CDIでは、子会社のCDI Chinaや海外の提携プロフェッショナルファームを通じて、徹底的な事業環境分析を行い、クライアント企業の競争優位性を見極めた上で成長シナリオの監査・策定を支援いたします。
従来のような日系企業との関係だけでなく、主戦場である新興国での新規顧客開拓が重要なテーマとなります。特に新興国においては、現地でのニーズを汲み取り、企画・設計・開発し、売ることが出来る力が試される時代になるでしょう。
CDIは、新興国向けの廉価版/標準品の設計開発と製造、そして営業の現場を有機的且つスピーディーに繋ぐための「Design for manufacturing 」「Design for marketing」の強化に向けたご支援をいたします。

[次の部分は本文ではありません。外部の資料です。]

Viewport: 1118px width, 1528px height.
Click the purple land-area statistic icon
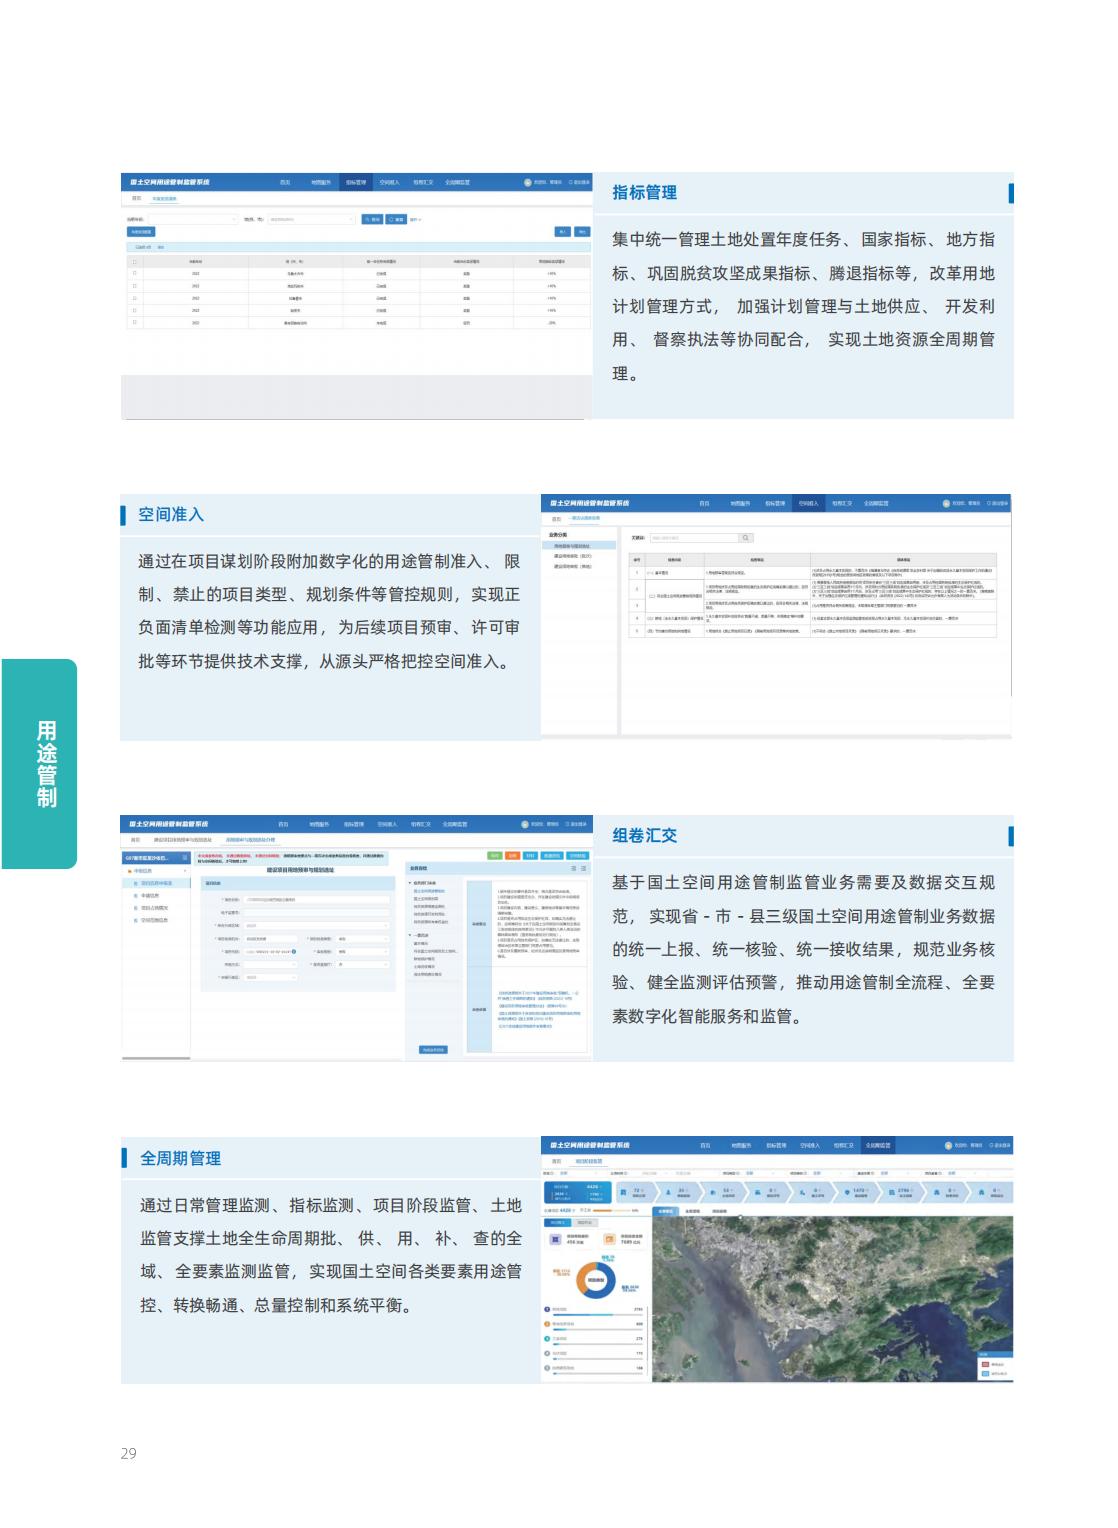point(556,1239)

価格競争が激化する事業環境の中で、商品の市場投入にかかるリードタイムの短縮化(Time to Marketの短縮化)、在庫の適正化、生産性の向上/コスト低減に繋がる、部品調達から最終顧客へのデリバリーまでの全プロセスを見据えたSCMの確立が求められてきました。
CDI及びCDIソリューションズではサプライチェーンにおけるオペレーション分析を踏まえ、最適な事業戦略に基づいた業務改革、組織設計、IT導入までの一貫したコンサルティングサービスを提供するとともに、サプライヤーとの適切な関係構築も含めた、グローバル最適生産体制の整備にむけてご支援致します。
競争環境が激化する中で優位性を確立するためには、事業環境の変化を見据えた事業戦略とそれにマッチしたR&D戦略の構築が必要不可欠となっています。しかも当面は、先述の「新興国モデル(新興国向けのビジネスモデル)」確立の過程において、自社のR&D戦略を再定義することが重要となります。
CDIは、事業環境を踏まえたグローバル展開に対応したあるべき技術/製品ポートフォリオの分析に基づいて、エリア別・用途別の研究開発テーマの選定・リソース配分計画の策定を支援いたします。
国内電機産業における市場の成熟化に伴って、海外企業の買収や国内企業間での統合等の再編が起こり始めています。従来は業界再編が進みにくかった機械業界ですが、今後はこうした動きが活発になると思われます。
CDIでは、M&Aの実行支援だけでなく、買収後の統合効果の実現に向けてPMI(Post Merger Integration)もご支援します。